Is Israel Taking Advantage of Regional Confusion to Expand Its Territory?
Editor’s note: U.S. Secretary of State Mike Pompeo on Nov. 18 said that Israel’s settlements in the West Bank do not violate international law. That pleased Israeli Jews who see the territory as rightfully theirs and infuriated the Palestinians who live there and claim it as their land.
Here, a professor of Israel studies and the author of a new primer on the Israeli-Palestinian confict explains the history of the West Bank settlements – and why they’re so controversial.
1. Why is ownership of the West Bank so contested?
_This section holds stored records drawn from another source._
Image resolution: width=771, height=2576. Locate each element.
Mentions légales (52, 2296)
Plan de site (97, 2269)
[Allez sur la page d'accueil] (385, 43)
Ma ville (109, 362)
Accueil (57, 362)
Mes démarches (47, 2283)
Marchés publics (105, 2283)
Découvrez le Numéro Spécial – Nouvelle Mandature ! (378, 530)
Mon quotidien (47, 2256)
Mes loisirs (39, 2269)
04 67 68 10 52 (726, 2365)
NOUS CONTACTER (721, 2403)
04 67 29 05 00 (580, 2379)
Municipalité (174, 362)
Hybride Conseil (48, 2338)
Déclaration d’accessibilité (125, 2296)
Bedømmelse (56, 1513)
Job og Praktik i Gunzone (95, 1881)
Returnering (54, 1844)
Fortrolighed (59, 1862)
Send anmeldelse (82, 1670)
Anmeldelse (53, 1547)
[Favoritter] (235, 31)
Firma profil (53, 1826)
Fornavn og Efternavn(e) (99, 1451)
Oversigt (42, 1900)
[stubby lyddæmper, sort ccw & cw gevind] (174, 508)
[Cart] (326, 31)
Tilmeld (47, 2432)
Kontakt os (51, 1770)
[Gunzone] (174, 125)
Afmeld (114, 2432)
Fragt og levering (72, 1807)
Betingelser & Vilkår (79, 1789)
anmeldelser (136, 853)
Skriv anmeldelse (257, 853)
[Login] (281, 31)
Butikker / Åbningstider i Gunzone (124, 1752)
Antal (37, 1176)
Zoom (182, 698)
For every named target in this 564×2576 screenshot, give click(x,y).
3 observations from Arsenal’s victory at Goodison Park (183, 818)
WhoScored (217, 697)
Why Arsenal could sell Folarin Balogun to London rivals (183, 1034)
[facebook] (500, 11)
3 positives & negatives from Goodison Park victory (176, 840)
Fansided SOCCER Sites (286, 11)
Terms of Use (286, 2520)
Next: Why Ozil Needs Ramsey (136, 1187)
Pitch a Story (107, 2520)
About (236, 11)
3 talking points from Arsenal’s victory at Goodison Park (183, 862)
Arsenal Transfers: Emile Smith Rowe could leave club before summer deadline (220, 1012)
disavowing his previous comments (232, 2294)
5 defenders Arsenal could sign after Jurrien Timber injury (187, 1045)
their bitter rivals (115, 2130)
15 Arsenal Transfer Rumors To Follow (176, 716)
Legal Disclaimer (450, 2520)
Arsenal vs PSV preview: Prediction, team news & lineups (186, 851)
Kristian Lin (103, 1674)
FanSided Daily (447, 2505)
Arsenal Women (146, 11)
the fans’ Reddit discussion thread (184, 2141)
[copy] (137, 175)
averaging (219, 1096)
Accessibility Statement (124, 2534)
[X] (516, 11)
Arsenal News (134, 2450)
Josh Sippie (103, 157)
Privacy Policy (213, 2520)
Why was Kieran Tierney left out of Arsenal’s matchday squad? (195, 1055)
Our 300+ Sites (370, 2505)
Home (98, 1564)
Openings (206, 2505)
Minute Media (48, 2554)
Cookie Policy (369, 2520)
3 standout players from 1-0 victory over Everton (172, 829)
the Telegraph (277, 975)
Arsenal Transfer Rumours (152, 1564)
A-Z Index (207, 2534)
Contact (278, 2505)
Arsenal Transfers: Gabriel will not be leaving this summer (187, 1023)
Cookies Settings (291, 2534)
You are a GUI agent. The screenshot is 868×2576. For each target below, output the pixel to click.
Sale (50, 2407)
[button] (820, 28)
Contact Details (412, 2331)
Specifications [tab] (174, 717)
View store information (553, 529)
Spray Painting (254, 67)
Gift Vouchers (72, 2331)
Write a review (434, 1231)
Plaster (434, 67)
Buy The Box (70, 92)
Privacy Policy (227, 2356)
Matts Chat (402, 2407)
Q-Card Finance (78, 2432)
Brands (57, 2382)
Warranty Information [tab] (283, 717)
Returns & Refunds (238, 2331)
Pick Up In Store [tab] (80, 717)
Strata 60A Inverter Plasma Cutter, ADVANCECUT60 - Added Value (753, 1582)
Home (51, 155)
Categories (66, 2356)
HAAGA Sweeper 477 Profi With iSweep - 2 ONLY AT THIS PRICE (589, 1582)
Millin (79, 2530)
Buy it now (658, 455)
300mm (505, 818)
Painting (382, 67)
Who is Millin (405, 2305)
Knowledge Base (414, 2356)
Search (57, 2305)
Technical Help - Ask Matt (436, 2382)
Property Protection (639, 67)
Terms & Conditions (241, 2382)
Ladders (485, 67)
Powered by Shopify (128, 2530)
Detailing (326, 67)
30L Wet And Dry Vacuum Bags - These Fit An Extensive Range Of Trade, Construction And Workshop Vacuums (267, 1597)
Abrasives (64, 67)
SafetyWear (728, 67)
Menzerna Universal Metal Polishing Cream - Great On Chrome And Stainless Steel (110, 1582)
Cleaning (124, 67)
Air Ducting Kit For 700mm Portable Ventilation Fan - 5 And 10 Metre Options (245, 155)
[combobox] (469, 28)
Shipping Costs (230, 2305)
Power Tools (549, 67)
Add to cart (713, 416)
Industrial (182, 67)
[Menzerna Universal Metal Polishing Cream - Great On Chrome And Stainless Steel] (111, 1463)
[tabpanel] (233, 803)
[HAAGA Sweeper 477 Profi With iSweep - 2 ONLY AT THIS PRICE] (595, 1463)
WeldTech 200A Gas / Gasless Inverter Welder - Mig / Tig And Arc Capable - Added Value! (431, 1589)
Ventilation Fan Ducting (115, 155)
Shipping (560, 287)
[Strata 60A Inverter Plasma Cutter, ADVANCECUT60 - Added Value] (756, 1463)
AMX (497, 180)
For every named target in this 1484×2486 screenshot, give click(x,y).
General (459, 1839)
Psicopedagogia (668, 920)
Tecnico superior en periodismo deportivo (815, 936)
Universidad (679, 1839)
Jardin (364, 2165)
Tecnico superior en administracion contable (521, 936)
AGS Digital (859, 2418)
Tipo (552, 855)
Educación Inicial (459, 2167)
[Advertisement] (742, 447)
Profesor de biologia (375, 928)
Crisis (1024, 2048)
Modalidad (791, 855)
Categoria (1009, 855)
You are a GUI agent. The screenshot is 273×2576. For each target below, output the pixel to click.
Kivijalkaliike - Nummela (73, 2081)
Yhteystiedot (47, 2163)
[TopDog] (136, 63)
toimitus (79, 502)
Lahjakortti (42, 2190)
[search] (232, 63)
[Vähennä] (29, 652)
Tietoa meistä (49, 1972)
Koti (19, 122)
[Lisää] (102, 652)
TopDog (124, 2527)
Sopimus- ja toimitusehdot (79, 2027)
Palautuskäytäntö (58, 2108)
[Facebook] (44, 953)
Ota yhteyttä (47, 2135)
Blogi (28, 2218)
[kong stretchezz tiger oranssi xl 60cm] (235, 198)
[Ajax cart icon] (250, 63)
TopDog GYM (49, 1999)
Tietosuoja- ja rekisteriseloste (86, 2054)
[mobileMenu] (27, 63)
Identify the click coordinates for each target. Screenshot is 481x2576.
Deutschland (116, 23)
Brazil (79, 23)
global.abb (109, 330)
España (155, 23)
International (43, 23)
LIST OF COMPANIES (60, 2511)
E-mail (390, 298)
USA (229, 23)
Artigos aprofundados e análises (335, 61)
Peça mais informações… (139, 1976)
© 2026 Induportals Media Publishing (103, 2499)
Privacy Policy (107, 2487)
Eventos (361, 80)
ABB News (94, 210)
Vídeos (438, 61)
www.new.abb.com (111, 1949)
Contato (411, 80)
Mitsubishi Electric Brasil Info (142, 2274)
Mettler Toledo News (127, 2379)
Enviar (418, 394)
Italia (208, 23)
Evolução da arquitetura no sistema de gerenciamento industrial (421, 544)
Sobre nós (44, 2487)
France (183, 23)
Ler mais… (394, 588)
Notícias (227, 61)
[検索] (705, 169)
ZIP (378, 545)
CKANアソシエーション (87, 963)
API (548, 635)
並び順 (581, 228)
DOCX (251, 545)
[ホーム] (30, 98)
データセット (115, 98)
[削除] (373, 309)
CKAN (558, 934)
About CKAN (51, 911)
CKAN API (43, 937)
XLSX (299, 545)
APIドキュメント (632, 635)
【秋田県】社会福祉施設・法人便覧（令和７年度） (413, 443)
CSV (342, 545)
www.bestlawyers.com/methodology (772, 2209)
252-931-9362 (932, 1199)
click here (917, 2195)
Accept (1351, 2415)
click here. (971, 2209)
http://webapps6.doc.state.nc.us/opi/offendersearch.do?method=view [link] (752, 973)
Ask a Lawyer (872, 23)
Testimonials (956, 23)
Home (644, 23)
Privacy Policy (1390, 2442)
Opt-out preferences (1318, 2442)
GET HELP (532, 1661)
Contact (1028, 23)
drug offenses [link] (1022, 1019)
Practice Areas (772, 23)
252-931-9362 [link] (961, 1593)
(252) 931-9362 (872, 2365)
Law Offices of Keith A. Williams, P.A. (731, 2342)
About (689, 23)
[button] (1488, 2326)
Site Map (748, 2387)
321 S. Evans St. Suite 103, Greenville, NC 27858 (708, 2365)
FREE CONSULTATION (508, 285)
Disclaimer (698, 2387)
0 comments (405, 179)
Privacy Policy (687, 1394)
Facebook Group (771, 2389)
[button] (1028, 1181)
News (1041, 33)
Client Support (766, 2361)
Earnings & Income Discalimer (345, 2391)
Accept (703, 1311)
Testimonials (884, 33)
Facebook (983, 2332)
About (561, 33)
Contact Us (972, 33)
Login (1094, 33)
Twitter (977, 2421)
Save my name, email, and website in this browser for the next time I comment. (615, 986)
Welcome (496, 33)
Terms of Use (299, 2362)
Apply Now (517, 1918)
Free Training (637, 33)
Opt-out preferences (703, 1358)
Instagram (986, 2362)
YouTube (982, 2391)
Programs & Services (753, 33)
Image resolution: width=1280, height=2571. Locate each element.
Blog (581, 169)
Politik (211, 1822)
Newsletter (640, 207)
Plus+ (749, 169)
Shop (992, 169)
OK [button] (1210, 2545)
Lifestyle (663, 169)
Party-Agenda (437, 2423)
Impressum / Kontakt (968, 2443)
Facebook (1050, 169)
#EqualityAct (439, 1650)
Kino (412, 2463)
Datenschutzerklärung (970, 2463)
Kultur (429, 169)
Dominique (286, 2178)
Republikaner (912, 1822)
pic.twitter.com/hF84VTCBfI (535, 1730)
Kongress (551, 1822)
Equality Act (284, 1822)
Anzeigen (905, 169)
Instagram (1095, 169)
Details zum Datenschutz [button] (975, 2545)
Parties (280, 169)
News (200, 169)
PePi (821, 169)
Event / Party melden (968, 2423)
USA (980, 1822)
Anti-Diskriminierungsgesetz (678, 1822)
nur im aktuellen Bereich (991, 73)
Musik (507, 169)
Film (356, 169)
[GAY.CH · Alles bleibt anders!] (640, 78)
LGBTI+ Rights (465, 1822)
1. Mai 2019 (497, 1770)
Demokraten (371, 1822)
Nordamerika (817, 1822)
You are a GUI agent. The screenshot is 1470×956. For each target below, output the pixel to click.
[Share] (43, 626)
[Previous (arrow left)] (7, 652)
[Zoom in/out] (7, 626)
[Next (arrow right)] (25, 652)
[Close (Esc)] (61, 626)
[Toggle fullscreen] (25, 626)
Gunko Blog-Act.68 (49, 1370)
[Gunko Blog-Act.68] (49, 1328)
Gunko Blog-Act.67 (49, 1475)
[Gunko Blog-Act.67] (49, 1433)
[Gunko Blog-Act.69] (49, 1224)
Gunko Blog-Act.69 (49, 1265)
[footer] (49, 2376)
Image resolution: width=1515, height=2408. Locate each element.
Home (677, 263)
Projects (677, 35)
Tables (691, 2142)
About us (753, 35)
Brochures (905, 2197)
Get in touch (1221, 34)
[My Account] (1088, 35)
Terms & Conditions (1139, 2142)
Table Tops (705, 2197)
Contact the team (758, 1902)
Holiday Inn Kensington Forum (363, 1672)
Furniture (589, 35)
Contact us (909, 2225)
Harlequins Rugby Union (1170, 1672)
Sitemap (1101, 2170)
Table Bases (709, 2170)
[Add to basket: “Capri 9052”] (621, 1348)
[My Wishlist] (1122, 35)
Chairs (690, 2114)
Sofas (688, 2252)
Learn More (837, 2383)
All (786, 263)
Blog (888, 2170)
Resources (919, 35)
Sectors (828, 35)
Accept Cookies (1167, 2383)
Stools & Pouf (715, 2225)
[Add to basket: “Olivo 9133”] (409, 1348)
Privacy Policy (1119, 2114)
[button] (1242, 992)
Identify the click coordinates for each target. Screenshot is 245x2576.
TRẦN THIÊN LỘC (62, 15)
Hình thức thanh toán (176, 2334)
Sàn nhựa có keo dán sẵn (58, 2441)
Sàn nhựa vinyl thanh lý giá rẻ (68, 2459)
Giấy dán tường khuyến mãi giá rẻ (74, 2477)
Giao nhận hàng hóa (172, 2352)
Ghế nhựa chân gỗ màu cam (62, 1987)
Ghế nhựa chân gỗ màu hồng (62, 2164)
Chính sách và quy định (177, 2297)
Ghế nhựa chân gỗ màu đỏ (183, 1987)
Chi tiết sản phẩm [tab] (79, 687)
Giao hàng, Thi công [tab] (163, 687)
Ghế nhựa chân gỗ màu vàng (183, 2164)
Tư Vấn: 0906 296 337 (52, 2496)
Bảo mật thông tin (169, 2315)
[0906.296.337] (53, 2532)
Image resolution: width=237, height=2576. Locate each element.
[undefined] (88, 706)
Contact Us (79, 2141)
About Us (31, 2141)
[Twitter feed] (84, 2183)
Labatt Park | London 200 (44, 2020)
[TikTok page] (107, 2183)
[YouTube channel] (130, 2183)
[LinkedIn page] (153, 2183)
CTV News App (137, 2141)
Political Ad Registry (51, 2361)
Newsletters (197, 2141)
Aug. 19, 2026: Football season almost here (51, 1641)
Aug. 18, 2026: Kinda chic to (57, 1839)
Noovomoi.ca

In May 1967, not a single Israeli lived in the West Bank, a hilly region about the size of Delaware. It was home to roughly a million Palestinians, who had been living under contested Jordanian control for two decades.
Israel conquered the West Bank during the Six-Day War in June 1967. Soon afterwards, Israeli civilians began moving to the region, initially to areas like Kfar Etzion that had been home to Jewish communities before Israel’s founding in 1948.
In 1968, a rabbi named Moshe Levinger and a small group of followers who embraced a messianic version of religious Zionism moved into the ancient city of Hebron, in the heartland of the West Bank. Hebron is a holy city for Jews because it is believed to be the burial place of the Jewish patriarchs and matriarchs Abraham, Isaac, Jacob, Sarah, Rebecca and Leah.